For which values of $m$ the equation

$$(2m+1)x^2-(4m+2)x+m-1=0$$

has two real roots $x_1$ and $x_2$ that satisfy the condition: $x_1<x_2<2$?

I found that $$m\in\left(-\frac{1}{2}; -\frac{1}{3}\right).$$ Is it correct?

This king of problem can be solved without knowing the exact values of the roots.

The equation must have real two roots; as the coefficient of $x$ is divisible by $2$, we use the reduced discriminant $\Delta'=(2m+1)^2-(2m+1)(m-1)=(2m+1)(m+2)$.

$$ \Delta'>0\iff m<-2 \enspace \text{or}\enspace m>-\dfrac 1 2$$

Note. Since the equation has the form: $ax^2+2b'x+c$, we used $\Delta'=b'^2-ac$ instead of $\Delta$.

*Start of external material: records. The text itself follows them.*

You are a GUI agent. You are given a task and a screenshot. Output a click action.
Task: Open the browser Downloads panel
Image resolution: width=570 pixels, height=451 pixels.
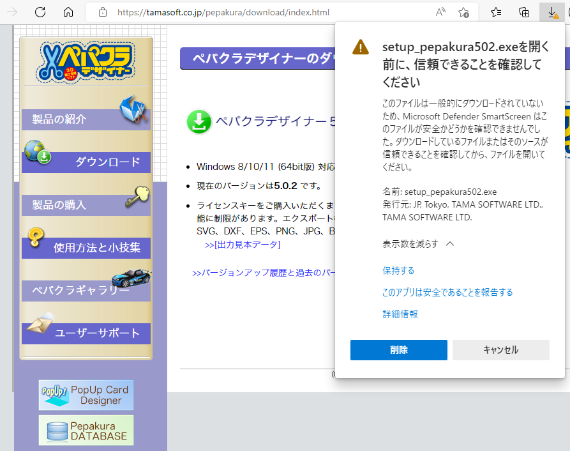552,11
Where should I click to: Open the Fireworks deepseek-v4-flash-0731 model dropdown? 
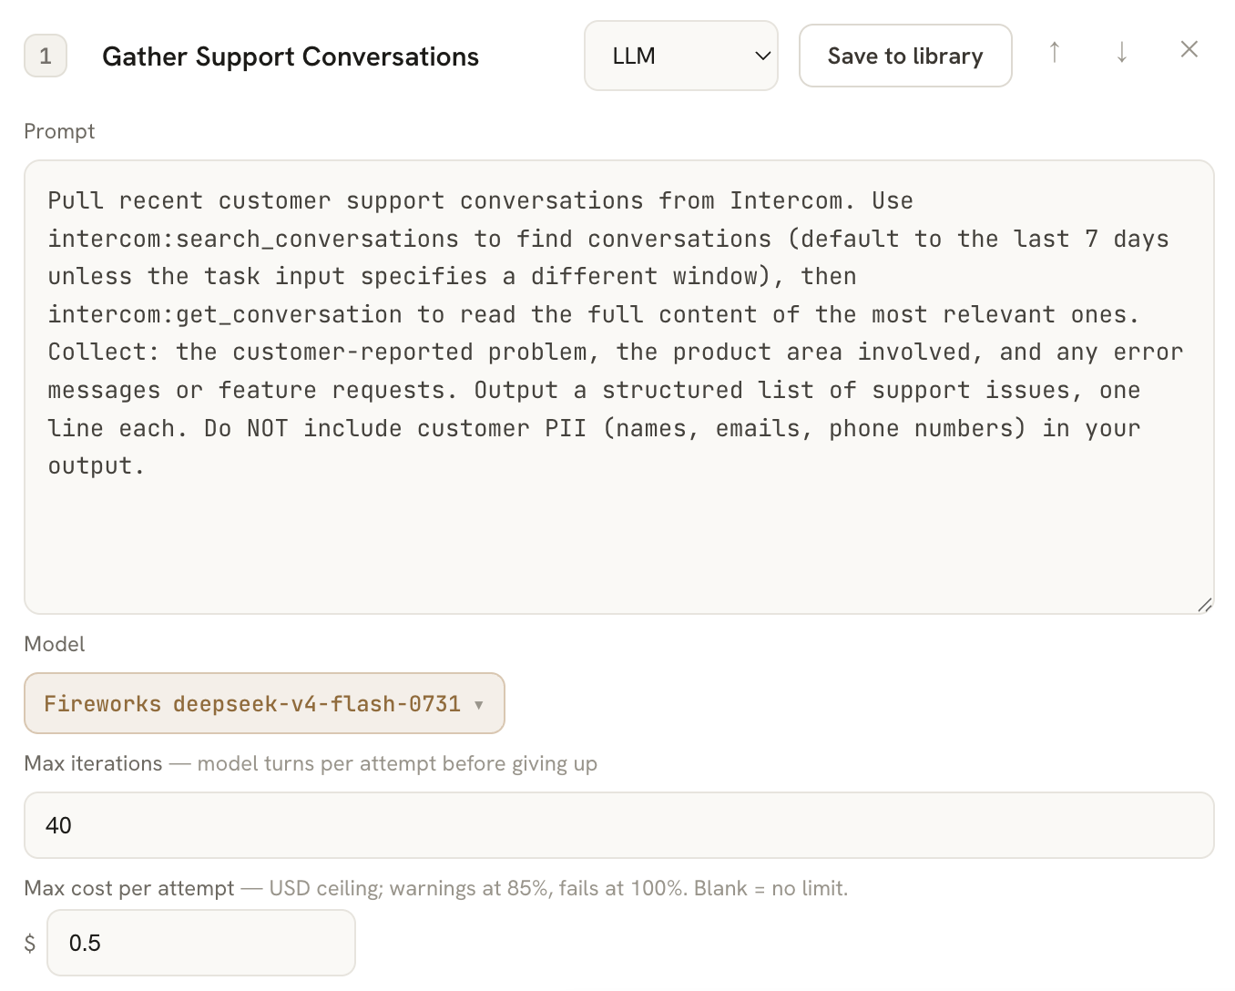tap(264, 703)
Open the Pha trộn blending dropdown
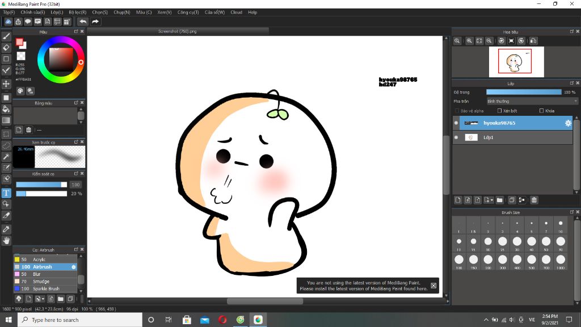This screenshot has height=327, width=581. click(x=532, y=101)
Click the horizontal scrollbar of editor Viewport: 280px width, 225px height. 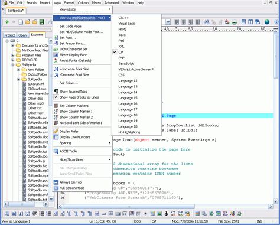165,207
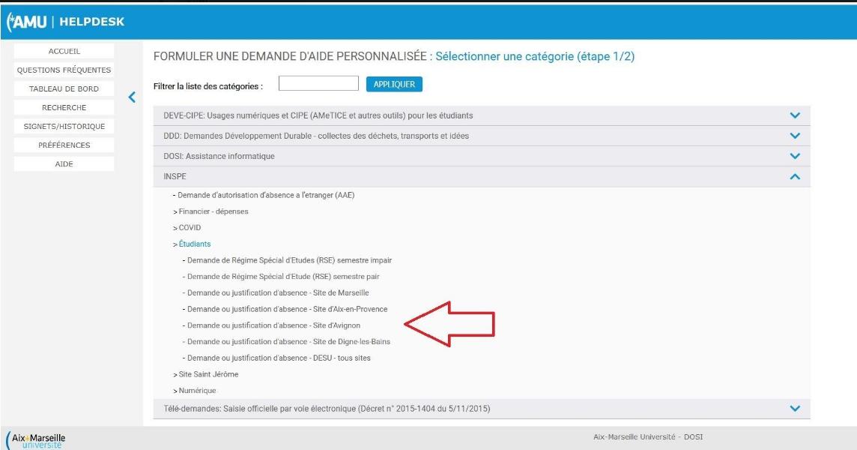Open the ACCUEIL menu item

[64, 51]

The formulae for the roots then simplify to: $\enspace x_1,x_2=\dfrac{-b'\pm\sqrt{\Delta'}}{a}$

$2$ must not separate the roots. This means that $aP(2)>0$, i.e. $(2m+1)(m-1)>0$. Taking into account the condition on $\Delta'$, this means $m>1$ or $m<-2$. Then $2$ is either greater than or smaller than both roots.
Knowing that, $2$ is greater than the roots if and only it is greater than their arithmetic mean. This mean can be expressed with the coefficients: $x_1+x_2=-\dfrac b a $, so here we have: $\dfrac{x_1+x_2}{2}=1$. Indeed $\enspace2>\dfrac{x_1+x_2}{2}$.

Finally, we know $x_1<x_2<2$ if and only if $ m >1$ or $m<-2$.